*What to work on*:
Put the rows starting at the line that contains "Given: Click the" and ending at the last of the rows into a Markdown table with the columns Line and Text, skipping blank lines and leaving out the pictures.

________________________________________

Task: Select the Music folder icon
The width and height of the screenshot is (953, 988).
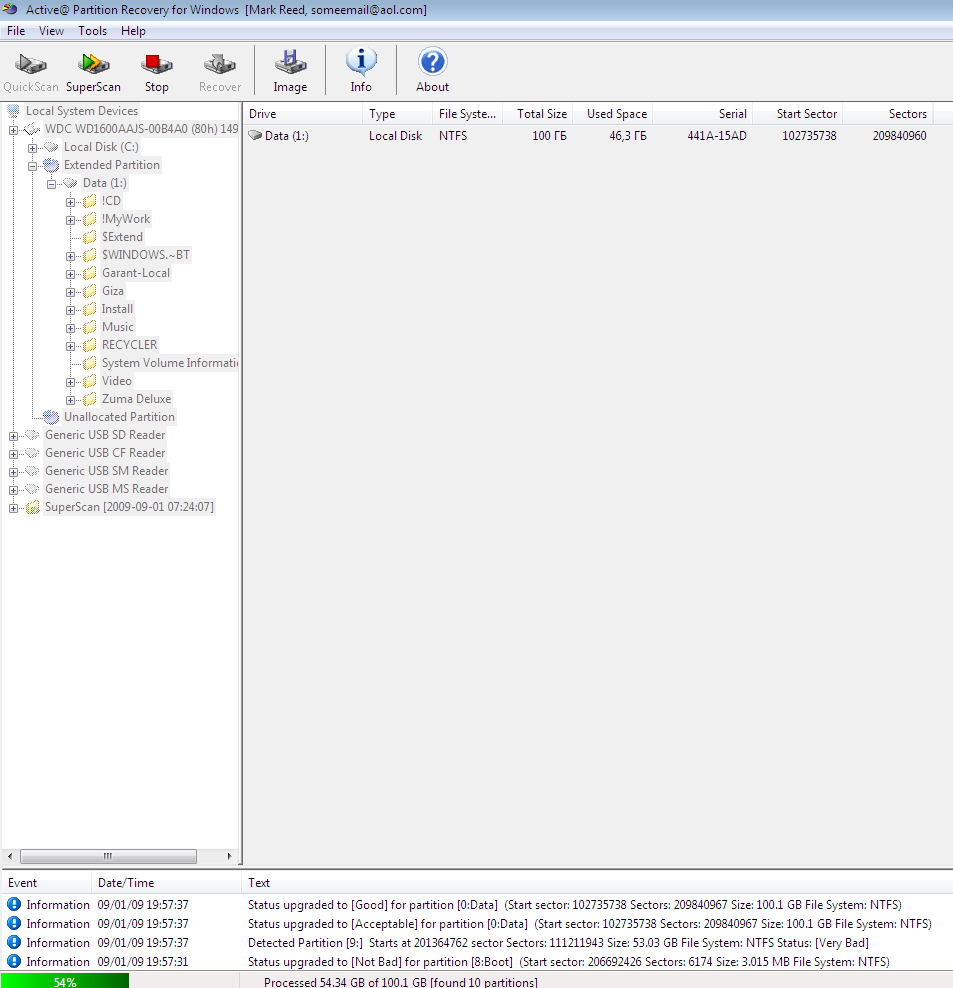Action: (x=90, y=327)
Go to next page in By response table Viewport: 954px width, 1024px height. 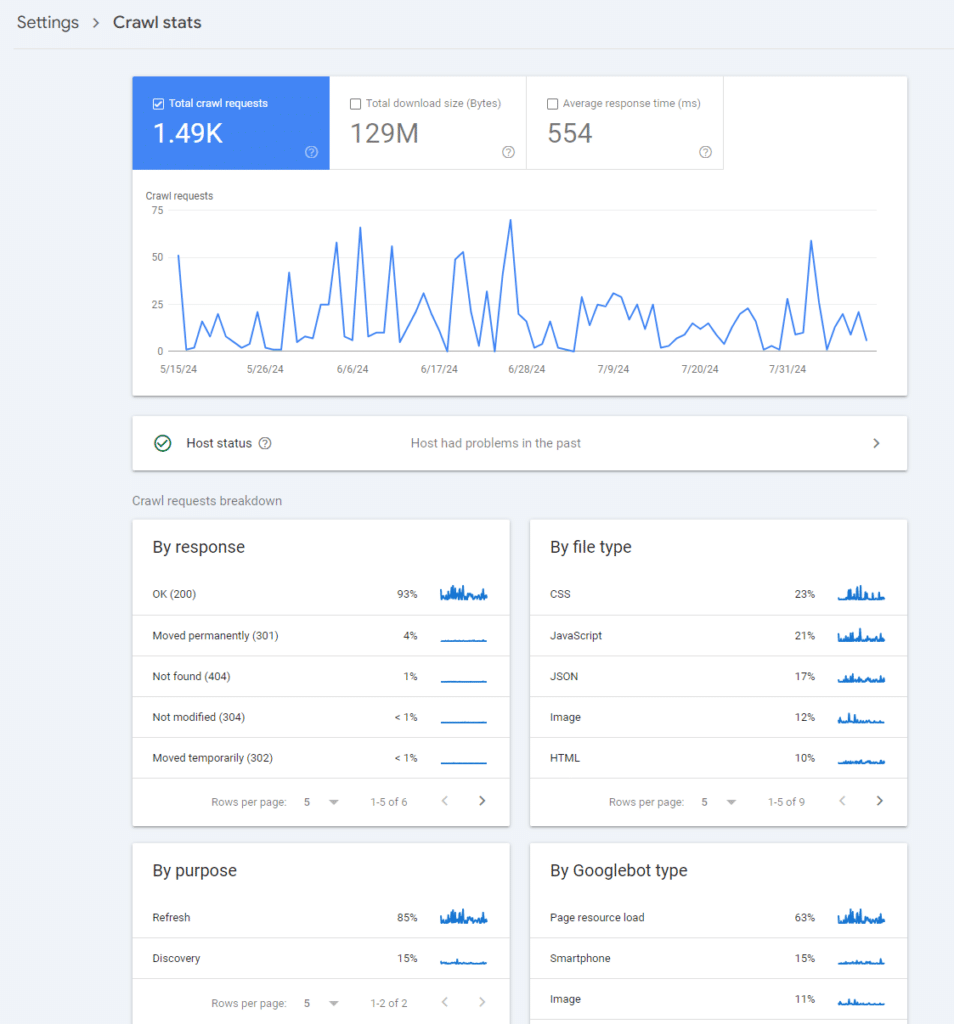coord(482,801)
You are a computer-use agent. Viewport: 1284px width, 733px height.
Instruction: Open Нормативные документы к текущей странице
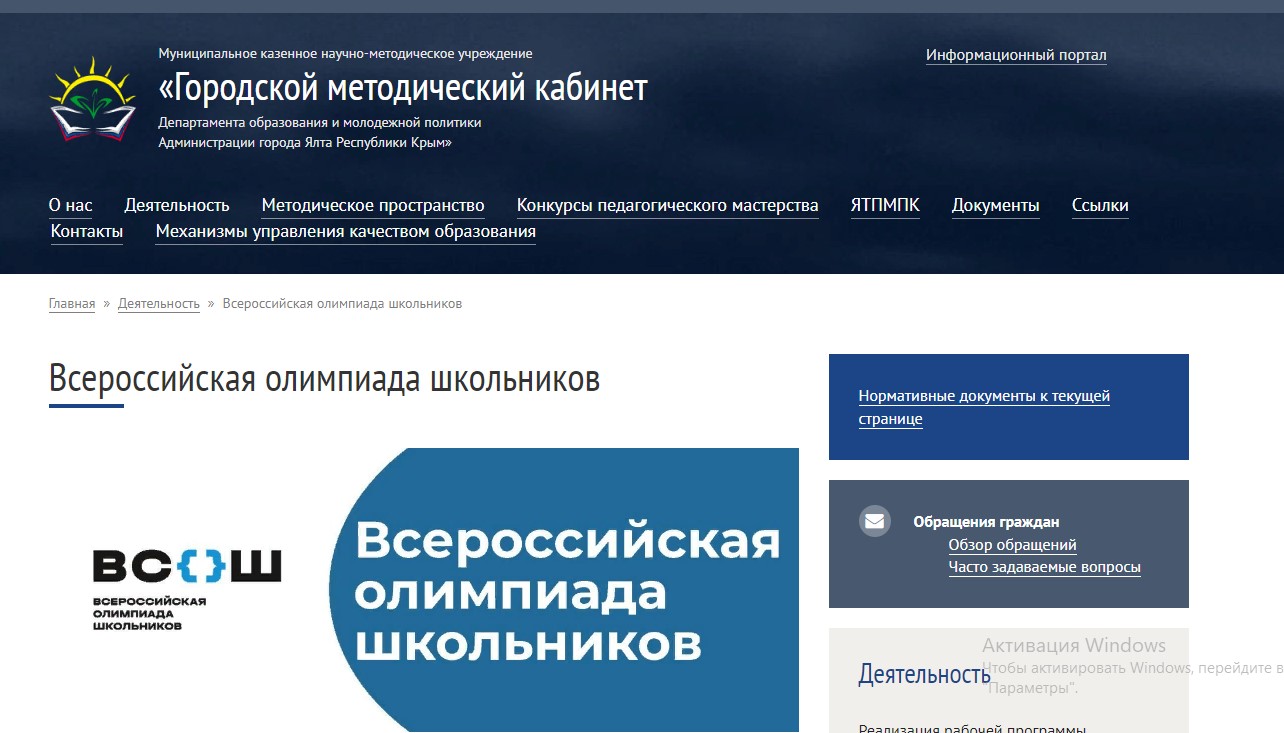point(983,407)
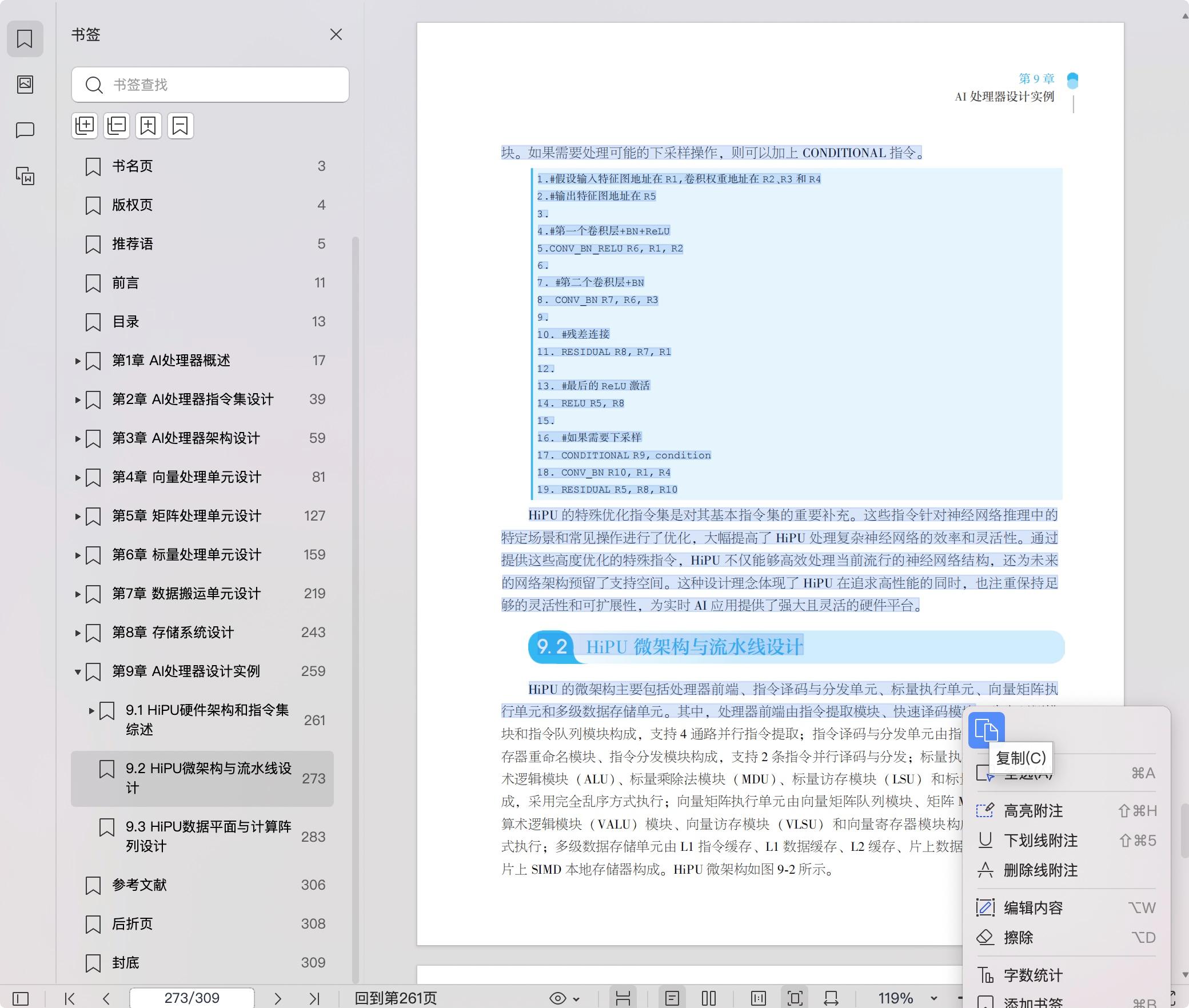Open zoom level 119% dropdown
This screenshot has width=1189, height=1008.
(933, 998)
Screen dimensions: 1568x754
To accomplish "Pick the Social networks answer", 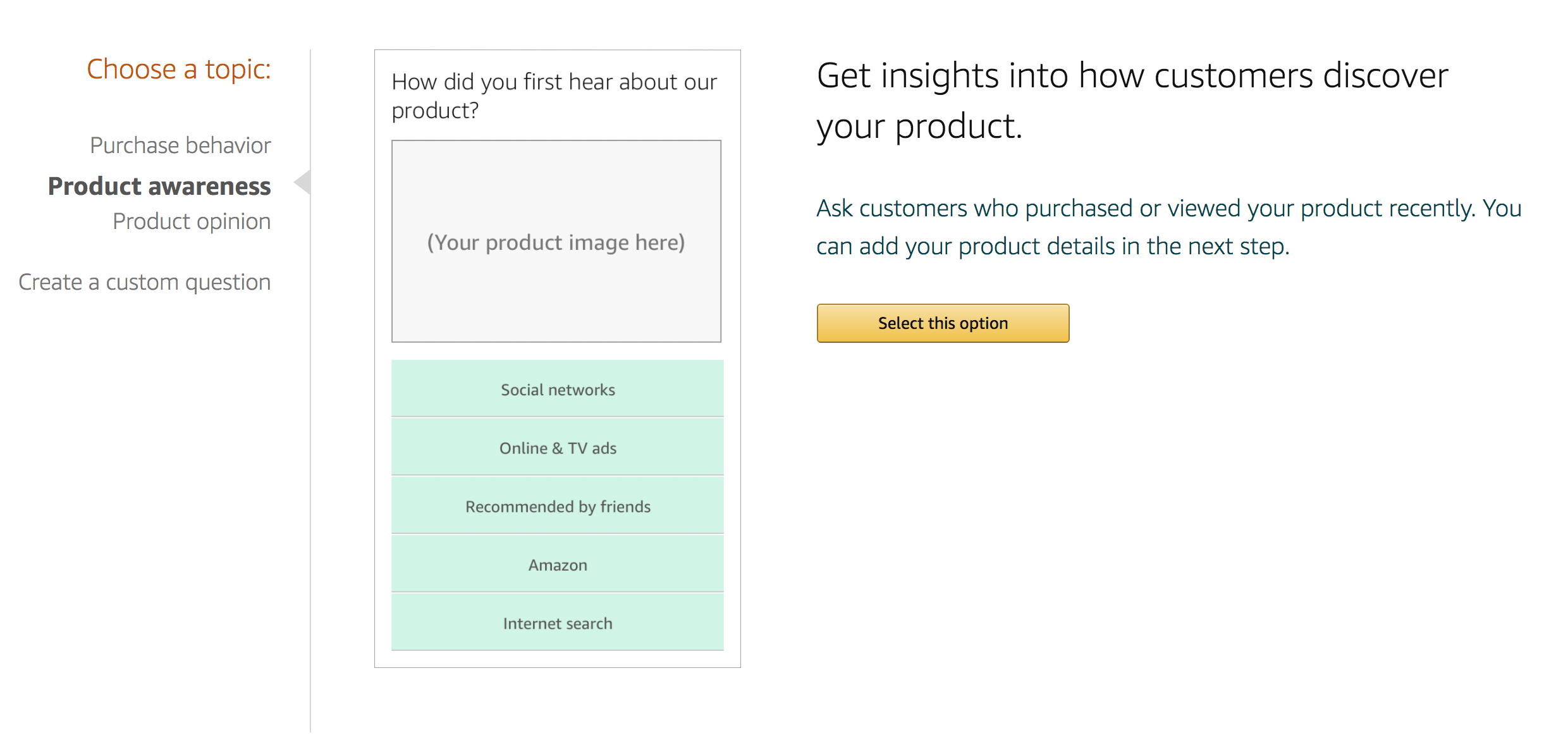I will coord(558,389).
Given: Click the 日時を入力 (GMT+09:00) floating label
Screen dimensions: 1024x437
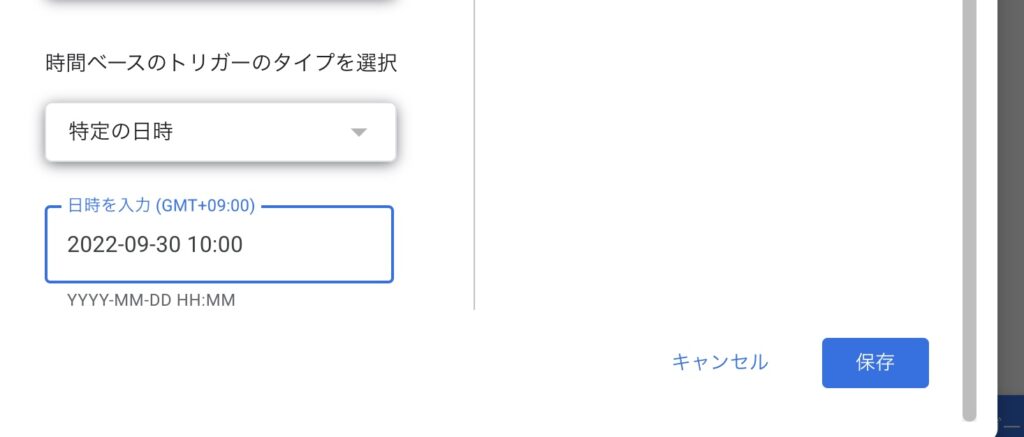Looking at the screenshot, I should 160,206.
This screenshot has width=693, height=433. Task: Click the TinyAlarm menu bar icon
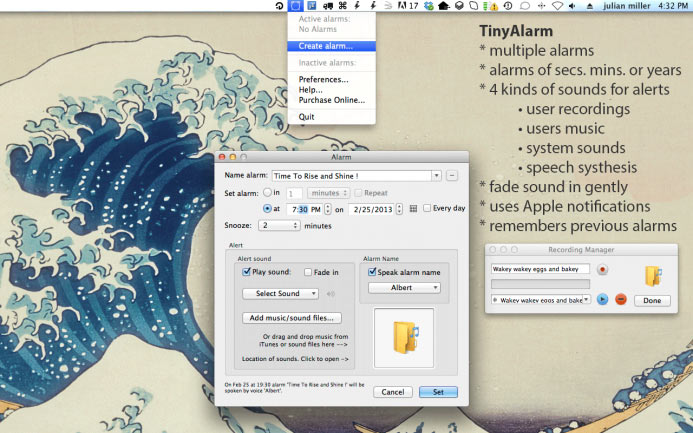[x=295, y=6]
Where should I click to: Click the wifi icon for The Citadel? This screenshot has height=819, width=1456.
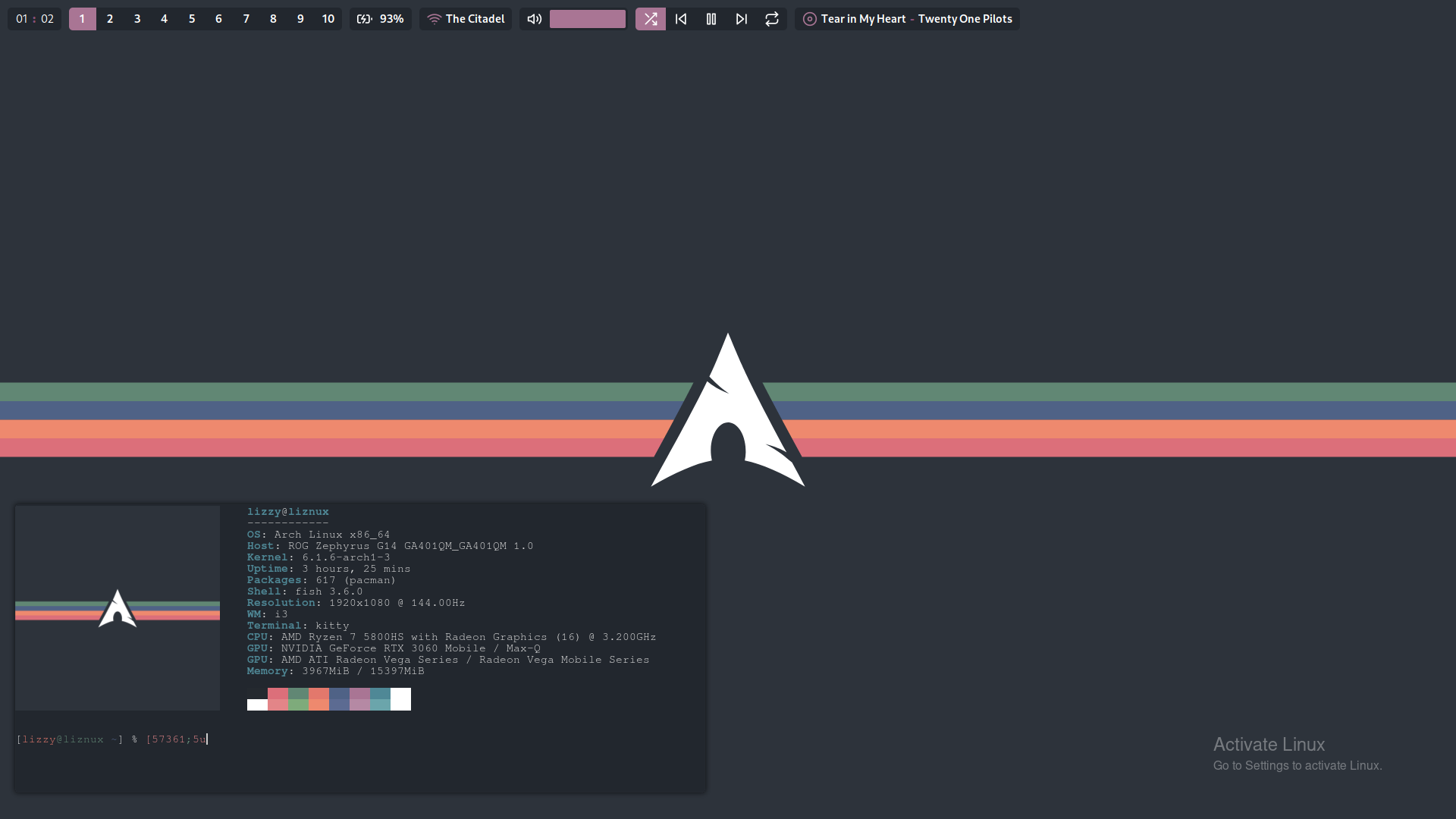click(x=434, y=19)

________________________________________

*Full solution*:
| Line | Text |
|---|---|
| 1 | Given: Click the 日時を入力 (GMT+09:00) floating label |
| 2 | Screen dimensions: 1024x437 |
| 3 | Looking at the screenshot, I should 160,206. |
| 4 | This screenshot has width=693, height=433. Task: Click the TinyAlarm menu bar icon |
| 5 | [x=295, y=6] |
| 6 | Where should I click to: Click the wifi icon for The Citadel? This screenshot has height=819, width=1456. |
| 7 | click(x=434, y=19) |